Special courts set up to confirm candidates in Zimbabwe's March general election met for six hours Friday, but excluded one of the opposition Movement for Democratic Change's, MDC, most popular candidates.

A nomination court in eastern Zimbabwe refused an application by opposition legislator Roy Bennett to run as a candidate in the general election.

Mr. Bennett, a former commercial farmer, has been repeatedly detained, beaten and tortured since he was elected in 2000 and all his possessions, including his home, have been confiscated.

Two of his workers were killed and many more injured during sustained attacks. Mr. Bennett was finally forced to leave his farm in eastern Zimbabwe last year.

During a heated debate on land in parliament last May, Mr. Bennett lunged at justice minister Patrick Chinamasa. A committee dominated by Zanu-PF legislators sentenced him to a year in prison for bringing parliament into disrepute.

Mr. Bennett is serving his sentence in a rural prison in northern Zimbabwe.

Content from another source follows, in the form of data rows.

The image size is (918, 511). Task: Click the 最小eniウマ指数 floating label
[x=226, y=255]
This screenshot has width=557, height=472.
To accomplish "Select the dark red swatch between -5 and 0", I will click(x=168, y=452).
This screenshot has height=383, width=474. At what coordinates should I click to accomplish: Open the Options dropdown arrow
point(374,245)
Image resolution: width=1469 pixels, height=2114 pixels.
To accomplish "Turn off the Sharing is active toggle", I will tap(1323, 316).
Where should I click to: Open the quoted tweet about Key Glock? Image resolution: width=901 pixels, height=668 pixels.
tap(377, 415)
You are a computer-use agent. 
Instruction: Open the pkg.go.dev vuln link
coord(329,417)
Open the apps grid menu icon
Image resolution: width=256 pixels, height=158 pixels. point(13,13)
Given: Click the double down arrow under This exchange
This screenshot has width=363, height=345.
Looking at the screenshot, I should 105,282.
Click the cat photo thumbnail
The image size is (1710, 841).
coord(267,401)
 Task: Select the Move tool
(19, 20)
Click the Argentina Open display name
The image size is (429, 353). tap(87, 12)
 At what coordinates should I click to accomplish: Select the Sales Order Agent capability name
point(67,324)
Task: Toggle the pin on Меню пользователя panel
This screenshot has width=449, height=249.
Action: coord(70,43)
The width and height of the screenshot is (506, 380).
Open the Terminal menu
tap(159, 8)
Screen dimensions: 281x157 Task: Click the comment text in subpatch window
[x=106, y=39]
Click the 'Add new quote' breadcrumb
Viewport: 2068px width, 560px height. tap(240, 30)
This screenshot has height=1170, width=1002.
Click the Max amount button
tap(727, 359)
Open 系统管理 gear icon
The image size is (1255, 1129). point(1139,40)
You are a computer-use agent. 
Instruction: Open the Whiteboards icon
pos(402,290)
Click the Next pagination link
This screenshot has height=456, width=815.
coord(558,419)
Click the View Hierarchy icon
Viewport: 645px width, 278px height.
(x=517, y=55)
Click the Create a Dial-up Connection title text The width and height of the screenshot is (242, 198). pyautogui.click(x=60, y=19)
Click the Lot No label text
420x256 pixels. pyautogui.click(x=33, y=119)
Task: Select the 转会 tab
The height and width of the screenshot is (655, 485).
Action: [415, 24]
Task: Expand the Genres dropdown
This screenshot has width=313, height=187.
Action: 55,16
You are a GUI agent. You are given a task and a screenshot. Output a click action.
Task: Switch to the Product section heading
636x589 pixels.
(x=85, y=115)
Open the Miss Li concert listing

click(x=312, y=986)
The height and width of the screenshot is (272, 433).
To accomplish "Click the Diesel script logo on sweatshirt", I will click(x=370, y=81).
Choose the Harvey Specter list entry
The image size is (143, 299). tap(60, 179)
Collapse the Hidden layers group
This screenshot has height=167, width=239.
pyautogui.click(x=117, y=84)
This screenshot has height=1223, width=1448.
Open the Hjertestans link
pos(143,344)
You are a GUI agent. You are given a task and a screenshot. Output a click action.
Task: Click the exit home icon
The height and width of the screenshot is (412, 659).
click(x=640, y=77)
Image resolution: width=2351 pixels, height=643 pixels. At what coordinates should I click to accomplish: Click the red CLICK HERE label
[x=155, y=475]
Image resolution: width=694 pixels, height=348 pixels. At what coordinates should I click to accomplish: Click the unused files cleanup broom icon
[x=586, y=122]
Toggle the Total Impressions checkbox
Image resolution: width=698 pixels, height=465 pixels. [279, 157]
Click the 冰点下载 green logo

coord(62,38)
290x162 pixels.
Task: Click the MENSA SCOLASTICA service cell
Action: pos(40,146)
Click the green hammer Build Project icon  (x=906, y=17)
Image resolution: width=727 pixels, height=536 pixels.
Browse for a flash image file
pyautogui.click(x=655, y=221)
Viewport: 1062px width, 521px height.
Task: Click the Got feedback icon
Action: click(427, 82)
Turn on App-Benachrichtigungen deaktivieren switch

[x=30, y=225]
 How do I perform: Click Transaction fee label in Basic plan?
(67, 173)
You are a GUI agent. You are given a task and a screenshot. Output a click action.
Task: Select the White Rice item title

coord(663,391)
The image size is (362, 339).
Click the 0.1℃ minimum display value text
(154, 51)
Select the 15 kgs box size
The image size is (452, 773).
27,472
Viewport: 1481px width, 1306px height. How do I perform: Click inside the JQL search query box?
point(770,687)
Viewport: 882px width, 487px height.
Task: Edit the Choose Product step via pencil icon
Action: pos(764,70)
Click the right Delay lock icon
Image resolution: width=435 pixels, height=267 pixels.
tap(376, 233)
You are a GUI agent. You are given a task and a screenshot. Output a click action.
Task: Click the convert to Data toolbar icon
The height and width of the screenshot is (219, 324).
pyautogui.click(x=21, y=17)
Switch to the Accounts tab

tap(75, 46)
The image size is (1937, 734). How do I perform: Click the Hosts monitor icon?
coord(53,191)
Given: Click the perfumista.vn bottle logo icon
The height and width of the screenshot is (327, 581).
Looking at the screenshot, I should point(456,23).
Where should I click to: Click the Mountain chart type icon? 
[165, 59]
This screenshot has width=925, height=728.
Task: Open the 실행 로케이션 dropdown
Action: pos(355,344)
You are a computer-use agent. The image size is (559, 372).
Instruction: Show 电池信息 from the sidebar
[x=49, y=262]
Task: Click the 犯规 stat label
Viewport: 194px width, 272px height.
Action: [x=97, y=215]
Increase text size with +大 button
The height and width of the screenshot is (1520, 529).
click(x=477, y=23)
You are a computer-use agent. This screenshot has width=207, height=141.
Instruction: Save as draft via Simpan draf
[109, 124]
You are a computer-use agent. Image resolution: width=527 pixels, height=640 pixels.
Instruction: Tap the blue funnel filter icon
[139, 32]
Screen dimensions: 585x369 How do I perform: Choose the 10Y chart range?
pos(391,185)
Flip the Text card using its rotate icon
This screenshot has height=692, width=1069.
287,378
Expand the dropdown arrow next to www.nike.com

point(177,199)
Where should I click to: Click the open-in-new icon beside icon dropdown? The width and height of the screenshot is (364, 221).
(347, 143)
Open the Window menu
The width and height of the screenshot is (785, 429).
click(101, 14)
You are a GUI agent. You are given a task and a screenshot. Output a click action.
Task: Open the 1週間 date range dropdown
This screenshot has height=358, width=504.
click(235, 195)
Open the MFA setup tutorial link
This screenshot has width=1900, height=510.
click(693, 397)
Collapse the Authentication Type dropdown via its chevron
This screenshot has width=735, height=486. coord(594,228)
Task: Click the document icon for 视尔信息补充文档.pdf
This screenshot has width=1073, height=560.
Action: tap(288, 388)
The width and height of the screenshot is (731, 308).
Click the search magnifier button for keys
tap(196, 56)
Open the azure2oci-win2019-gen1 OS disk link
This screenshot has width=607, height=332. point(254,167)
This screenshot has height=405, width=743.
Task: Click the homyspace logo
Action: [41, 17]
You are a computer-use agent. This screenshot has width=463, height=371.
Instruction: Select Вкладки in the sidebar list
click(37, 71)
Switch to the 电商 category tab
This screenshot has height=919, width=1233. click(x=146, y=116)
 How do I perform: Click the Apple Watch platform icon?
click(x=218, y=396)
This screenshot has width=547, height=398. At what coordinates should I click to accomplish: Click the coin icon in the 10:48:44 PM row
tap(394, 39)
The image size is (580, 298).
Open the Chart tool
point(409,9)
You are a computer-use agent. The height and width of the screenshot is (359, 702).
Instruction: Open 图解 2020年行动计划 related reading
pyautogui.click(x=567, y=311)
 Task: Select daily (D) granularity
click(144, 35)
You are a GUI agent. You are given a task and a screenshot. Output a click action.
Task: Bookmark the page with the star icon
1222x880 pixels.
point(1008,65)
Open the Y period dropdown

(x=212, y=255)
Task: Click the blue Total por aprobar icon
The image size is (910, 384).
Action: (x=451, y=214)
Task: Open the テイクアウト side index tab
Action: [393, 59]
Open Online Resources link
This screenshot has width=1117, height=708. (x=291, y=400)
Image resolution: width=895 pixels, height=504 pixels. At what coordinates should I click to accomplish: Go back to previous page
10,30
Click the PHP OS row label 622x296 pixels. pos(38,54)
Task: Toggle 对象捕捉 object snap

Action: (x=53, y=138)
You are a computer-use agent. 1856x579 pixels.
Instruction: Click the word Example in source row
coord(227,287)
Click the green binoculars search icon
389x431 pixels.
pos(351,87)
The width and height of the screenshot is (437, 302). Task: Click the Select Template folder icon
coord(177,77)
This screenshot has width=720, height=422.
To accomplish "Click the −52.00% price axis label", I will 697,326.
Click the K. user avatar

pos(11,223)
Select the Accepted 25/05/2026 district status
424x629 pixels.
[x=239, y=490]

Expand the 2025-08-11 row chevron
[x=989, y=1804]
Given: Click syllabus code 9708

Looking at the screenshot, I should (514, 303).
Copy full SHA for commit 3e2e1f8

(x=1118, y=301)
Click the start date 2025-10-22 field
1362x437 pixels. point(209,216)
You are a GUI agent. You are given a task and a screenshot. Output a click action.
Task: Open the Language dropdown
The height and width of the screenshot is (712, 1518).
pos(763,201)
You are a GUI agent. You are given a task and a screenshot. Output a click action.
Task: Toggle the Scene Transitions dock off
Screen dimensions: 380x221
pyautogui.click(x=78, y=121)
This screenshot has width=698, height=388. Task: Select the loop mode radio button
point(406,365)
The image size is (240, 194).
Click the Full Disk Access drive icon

Election officials asserted Friday that Mr. Bennett is a criminal and therefore not eligible to be a candidate in the general election.

MDC legal spokesman David Coltart said Mr. Bennett's exclusion was illegal. He said under elections laws, passed in December, there is supposed to be an election court available to immediately resolve any electoral disputes.

He said no one knew whether an electoral court had been established.

There were no independent observers at the nomination courts in Marondera, 60 kilometers southeast of Harare on Friday.

Most ruling Zanu-PF heavyweights, including several cabinet ministers, had submitted their applications to run for election 24 hours earlier and were not in court Friday.

There is confusion in Zimbabwe's election machinery as a new authority to run the polls, the Zimbabwe Election Commission, was established in December.

President Robert Mugabe said the Commission, which is supposed to be independent of the government, was established so that Zimbabwe's elections comply with electoral principles he agreed to at a regional summit last August.

At the nomination court in Marondera, candidates’ nominations were not handled by the new Commission, but were processed by another electoral authority, which has been running Zimbabwe's elections for the last 25 years.

It is not yet known whether any other candidates for either the MDC and or Zanu-PF were excluded from running for election.